Marijuana can alter the way one processes their emotions, according to a new study. Colorado State University researchers found that pot can affect users’ ability to recognize, process and “empathize with human emotions.”

The study, published Monday in the journal PLOS ONE, looked at the brain activities of 70 participants over the course of two years. Researchers classified participants based on whether they considered themselves chronic, moderate or nonusers of marijuana. 

“We tried to see if our simple emotion-processing paradigm could be applied to people who use cannabis, because we wanted to see if there was a difference,” said Lucy Troup, lead researcher and assistant professor of psychology at Colorado State University in Fort Collins. “That’s how it all started.”

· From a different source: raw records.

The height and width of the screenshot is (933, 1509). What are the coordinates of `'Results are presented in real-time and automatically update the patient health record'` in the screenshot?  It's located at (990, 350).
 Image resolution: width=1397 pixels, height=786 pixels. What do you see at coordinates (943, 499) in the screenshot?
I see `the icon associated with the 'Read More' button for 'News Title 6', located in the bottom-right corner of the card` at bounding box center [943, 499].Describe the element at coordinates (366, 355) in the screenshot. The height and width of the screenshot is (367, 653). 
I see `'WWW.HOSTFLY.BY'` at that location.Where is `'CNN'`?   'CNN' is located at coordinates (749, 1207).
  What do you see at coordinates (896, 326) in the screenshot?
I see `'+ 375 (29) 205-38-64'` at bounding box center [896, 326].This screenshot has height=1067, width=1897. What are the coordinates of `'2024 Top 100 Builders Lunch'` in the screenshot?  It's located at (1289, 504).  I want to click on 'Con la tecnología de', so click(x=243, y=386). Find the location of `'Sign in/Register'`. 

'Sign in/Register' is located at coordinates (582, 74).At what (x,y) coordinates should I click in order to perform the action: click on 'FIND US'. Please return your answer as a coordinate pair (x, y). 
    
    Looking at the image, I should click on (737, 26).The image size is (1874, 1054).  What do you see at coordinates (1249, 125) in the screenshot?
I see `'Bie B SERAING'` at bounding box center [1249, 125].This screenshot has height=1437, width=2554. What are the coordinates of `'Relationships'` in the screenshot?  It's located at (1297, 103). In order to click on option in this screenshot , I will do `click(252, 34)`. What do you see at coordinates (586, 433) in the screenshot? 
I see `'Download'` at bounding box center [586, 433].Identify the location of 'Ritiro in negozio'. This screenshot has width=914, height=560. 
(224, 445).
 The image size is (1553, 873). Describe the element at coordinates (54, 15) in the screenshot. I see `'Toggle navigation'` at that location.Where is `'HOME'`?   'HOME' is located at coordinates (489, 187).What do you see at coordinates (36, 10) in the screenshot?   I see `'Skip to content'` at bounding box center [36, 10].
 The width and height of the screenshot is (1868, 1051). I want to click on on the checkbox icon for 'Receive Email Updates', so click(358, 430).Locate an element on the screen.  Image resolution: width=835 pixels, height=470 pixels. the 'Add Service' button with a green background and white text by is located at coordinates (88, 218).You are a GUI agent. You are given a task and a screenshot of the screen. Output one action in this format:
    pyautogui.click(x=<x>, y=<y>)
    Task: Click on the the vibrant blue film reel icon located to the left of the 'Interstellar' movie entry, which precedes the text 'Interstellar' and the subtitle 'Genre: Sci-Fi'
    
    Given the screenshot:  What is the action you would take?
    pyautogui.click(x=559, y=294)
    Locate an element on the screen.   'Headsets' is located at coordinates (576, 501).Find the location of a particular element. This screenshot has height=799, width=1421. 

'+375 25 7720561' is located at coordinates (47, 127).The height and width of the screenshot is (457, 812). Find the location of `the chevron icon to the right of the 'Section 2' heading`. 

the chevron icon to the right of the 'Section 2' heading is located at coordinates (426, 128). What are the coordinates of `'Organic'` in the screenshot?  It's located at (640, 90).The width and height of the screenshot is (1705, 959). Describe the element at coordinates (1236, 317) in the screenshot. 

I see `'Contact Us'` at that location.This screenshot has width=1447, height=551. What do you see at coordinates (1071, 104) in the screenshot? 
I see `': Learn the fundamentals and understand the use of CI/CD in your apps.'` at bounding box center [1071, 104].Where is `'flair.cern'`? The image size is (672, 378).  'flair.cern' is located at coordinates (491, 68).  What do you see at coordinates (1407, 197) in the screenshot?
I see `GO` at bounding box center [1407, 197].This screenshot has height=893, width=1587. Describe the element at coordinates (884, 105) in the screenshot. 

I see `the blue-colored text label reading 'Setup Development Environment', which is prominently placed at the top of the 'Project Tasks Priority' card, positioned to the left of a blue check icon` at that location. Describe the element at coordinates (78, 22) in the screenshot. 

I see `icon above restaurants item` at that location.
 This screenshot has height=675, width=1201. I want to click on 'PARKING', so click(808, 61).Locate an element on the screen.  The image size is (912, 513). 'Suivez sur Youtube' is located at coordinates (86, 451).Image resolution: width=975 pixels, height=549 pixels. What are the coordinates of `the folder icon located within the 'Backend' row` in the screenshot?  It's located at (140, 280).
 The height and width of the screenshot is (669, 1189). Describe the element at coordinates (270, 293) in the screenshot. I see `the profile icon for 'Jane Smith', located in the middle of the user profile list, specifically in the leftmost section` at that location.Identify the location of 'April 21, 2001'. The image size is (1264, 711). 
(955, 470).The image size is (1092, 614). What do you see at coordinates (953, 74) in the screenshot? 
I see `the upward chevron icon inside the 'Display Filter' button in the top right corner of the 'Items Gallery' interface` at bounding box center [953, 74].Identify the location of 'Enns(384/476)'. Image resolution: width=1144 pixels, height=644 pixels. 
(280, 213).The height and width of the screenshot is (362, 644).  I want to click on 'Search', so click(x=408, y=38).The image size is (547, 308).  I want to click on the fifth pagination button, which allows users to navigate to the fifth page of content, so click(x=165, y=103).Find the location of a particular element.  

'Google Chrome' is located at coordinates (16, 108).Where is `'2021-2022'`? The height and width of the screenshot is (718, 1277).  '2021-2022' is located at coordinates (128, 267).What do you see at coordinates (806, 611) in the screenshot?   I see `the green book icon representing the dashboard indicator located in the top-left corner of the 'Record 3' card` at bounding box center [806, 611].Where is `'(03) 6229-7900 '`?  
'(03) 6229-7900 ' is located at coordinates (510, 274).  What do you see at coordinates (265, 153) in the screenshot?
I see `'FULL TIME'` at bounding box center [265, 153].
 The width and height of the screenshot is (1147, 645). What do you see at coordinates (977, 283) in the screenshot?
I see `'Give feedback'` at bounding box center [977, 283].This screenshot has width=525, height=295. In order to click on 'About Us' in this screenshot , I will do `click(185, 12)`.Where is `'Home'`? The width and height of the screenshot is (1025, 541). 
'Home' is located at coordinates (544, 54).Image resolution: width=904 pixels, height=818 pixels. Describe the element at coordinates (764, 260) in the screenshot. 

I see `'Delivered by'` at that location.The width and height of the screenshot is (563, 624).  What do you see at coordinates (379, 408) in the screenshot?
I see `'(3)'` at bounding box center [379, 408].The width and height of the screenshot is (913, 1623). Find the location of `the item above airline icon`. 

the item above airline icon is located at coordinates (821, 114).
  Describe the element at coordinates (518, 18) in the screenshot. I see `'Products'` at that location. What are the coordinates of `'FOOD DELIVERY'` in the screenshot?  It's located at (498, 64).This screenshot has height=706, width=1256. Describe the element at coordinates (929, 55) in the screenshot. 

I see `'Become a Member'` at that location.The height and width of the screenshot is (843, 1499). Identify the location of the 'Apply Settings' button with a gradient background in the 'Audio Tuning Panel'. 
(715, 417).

Troup and her team analyzed participants’ brains using an electroencephalogram (EEG), which shows the electrical activity of the brain. While each participant was hooked up to an EEG, they were shown photos depicting various facial expressions. Cannabis users demonstrated a greater response to faces showing negative expressions, such as anger, when compared to participants who did not use cannabis. The study also revealed that cannabis users were less responsive to happy faces.

“We’re not taking a pro or anti stance; but we just want to know, what does it do? It’s really about making sense of it,” Troup said in a statement.

Recreational marijuana sales began in Colorado the same year the study was launched. Colorado is among the four states, in addition to Washington, D.C., that have legalized marijuana entirely.